- **Data to process**:
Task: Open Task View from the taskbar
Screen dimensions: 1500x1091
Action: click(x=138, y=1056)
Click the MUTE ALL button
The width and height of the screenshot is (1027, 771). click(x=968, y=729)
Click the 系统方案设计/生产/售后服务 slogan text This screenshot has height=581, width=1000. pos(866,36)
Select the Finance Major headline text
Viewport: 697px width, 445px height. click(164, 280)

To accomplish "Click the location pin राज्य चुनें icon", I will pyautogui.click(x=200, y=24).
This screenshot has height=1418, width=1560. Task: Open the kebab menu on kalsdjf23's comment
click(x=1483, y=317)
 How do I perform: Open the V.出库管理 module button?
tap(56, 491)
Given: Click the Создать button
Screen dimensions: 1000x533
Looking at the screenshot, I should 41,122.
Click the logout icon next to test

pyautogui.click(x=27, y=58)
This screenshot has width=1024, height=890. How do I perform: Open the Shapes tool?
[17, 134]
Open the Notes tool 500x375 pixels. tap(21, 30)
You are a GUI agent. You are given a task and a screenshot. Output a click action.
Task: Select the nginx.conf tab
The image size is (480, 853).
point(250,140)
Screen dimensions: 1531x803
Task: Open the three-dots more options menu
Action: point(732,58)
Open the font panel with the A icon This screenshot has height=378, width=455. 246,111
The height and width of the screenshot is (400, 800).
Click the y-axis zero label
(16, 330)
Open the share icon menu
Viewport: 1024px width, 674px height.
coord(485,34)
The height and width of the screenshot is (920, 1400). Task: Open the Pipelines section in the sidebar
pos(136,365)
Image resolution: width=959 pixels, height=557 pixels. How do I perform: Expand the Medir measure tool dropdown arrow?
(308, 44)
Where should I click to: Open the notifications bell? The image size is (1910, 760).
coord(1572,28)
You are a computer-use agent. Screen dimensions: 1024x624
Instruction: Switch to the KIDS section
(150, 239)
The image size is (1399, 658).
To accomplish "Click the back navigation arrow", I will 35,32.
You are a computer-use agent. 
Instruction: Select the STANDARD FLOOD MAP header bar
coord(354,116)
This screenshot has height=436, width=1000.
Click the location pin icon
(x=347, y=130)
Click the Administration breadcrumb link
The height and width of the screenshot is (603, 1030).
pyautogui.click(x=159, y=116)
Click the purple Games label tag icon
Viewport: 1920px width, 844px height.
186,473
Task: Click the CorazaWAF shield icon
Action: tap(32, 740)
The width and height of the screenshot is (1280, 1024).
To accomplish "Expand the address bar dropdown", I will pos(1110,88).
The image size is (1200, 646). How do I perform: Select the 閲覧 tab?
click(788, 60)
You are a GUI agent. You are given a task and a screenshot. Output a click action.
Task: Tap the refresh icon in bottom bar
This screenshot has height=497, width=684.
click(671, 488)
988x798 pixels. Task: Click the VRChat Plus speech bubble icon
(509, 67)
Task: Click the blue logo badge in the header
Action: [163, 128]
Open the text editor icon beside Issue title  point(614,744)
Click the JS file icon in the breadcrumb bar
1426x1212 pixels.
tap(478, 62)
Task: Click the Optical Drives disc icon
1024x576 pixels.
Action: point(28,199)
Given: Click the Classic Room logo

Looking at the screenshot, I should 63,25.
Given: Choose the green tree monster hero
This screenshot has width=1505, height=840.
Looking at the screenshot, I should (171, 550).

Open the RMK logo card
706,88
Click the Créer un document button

- **Try it**:
Please give the number of lines with "computer" in the entries above, and write no other text.

- **Expected output**:
2